WORK INSTRUCTION: When you reach the line containing "You are a GUI" in the data below, begin returning lines exactly as written, and stop once the line containing "The width and" has been returned.

====== EXTRACTED MATERIAL

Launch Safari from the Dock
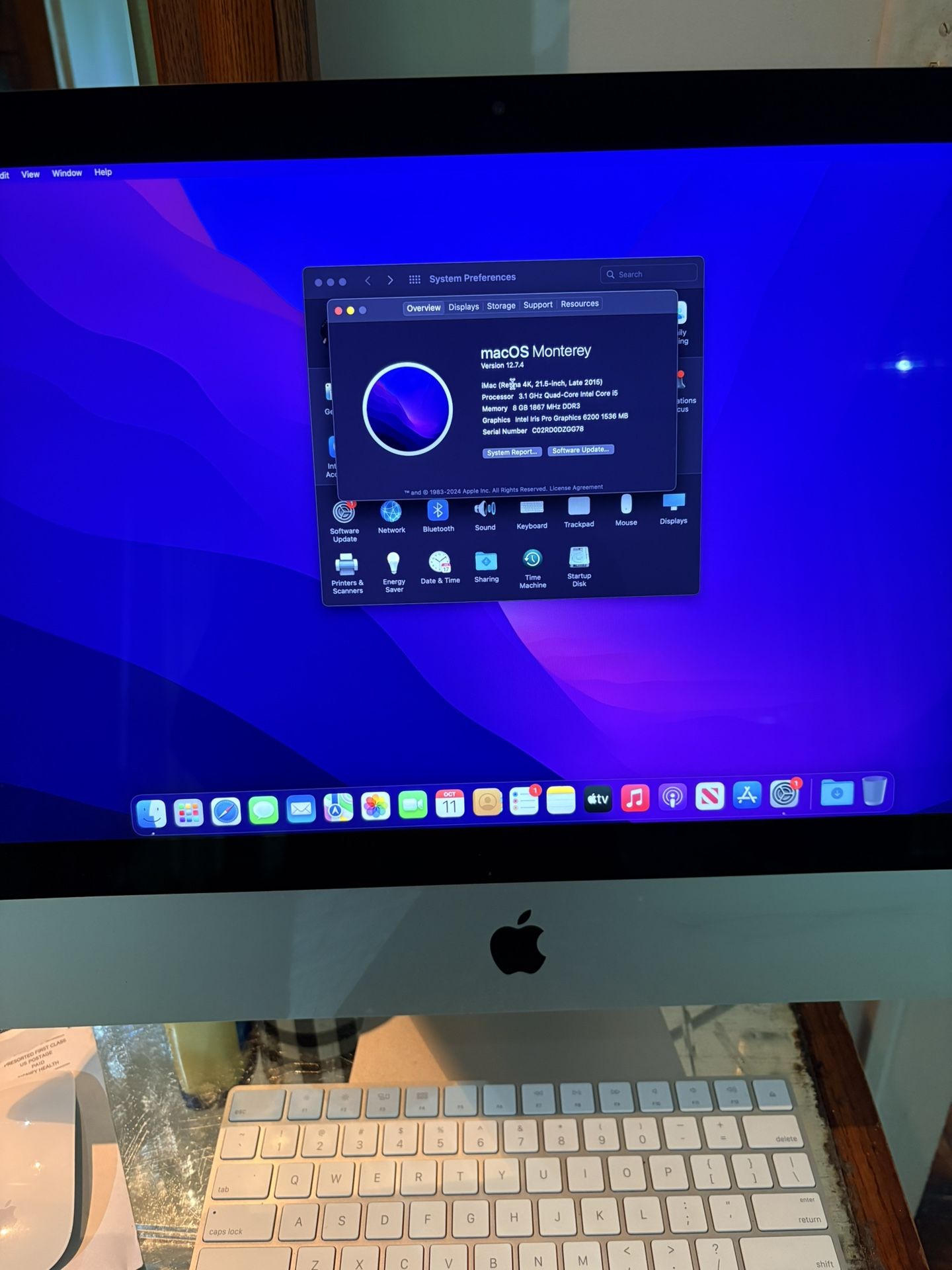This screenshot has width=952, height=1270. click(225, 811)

============
====== EXTRACTED MATERIAL

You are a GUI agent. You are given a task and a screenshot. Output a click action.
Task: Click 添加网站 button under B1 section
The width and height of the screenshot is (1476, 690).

============

SOLUTION:
You are a GUI agent. You are given a task and a screenshot. Output a click action.
Task: Click 添加网站 button under B1 section
The width and height of the screenshot is (1476, 690).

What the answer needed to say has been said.